---- Records for this exercise

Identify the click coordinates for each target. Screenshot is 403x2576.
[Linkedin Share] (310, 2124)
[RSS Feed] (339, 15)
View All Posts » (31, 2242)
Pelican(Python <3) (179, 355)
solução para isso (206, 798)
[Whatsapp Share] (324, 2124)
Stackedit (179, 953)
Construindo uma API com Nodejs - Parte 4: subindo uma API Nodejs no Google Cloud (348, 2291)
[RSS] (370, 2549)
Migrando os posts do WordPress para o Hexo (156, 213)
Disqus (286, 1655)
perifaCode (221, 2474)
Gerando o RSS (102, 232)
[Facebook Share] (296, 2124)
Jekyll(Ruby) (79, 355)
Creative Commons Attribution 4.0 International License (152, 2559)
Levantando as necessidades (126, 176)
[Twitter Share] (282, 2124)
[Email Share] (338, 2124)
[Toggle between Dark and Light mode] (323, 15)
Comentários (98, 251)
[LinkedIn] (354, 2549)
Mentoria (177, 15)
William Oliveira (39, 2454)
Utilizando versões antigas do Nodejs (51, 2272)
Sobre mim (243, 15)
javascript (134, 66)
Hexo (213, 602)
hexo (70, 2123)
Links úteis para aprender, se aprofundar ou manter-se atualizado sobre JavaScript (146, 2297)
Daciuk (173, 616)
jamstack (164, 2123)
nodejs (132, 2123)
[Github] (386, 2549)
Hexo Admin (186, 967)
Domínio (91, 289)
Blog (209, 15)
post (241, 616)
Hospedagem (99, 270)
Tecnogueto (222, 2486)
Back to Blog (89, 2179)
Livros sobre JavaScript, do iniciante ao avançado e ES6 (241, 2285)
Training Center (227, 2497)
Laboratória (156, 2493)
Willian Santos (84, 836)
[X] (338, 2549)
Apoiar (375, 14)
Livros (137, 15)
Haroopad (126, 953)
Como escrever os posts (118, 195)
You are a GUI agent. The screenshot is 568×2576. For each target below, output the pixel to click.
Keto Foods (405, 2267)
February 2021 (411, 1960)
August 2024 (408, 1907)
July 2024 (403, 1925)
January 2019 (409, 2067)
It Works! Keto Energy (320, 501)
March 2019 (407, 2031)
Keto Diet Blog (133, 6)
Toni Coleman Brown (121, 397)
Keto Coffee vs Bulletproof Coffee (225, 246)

--------

→ **Work instructions**
The span to give again runs from the line with "Training Center (227, 2497)" through the last line of the records above; reproduce it exactly and nothing more.

→ **Answer space**
Training Center (227, 2497)
Laboratória (156, 2493)
Willian Santos (84, 836)
[X] (338, 2549)
Apoiar (375, 14)
Livros (137, 15)
Haroopad (126, 953)
Como escrever os posts (118, 195)
You are a GUI agent. The screenshot is 568×2576. For each target below, output the pixel to click.
Keto Foods (405, 2267)
February 2021 (411, 1960)
August 2024 (408, 1907)
July 2024 (403, 1925)
January 2019 (409, 2067)
It Works! Keto Energy (320, 501)
March 2019 (407, 2031)
Keto Diet Blog (133, 6)
Toni Coleman Brown (121, 397)
Keto Coffee vs Bulletproof Coffee (225, 246)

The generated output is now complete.